## begin Material provided

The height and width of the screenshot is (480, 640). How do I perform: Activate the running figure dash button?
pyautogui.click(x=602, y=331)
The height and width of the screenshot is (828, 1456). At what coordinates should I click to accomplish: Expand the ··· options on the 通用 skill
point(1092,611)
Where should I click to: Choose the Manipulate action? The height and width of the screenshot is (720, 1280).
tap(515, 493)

## end Material provided
## begin Material provided

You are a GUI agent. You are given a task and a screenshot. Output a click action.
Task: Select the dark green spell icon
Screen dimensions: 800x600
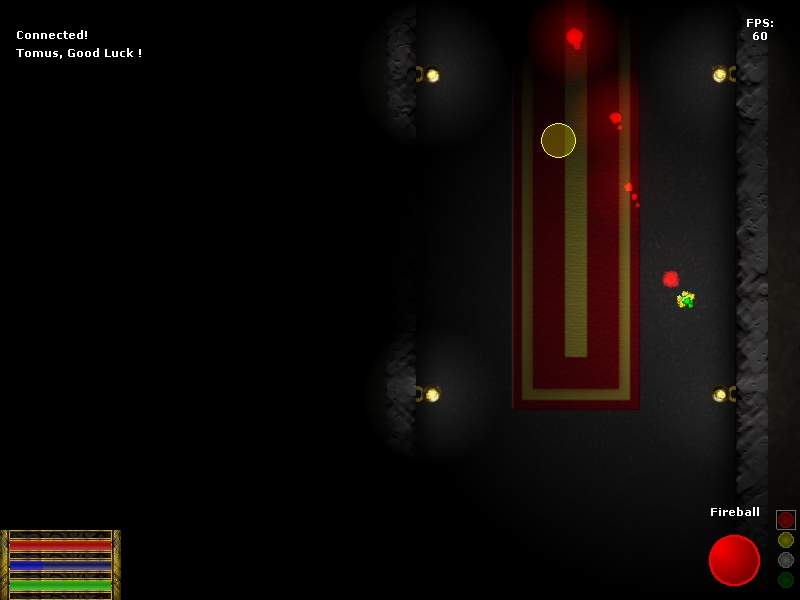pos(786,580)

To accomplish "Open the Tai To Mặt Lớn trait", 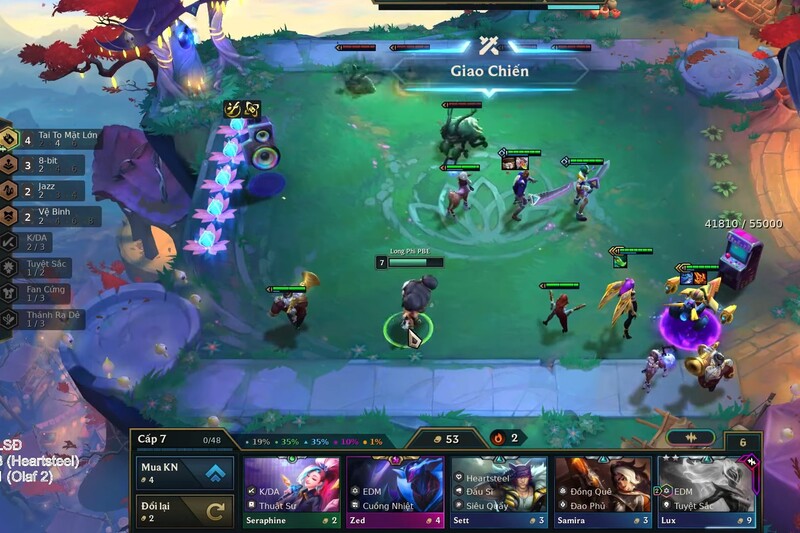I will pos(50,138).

## end Material provided

Exercise prompt →
Count the lines of the items above that contain the string "width", and reply with only that number.

Solution to this exercise →
3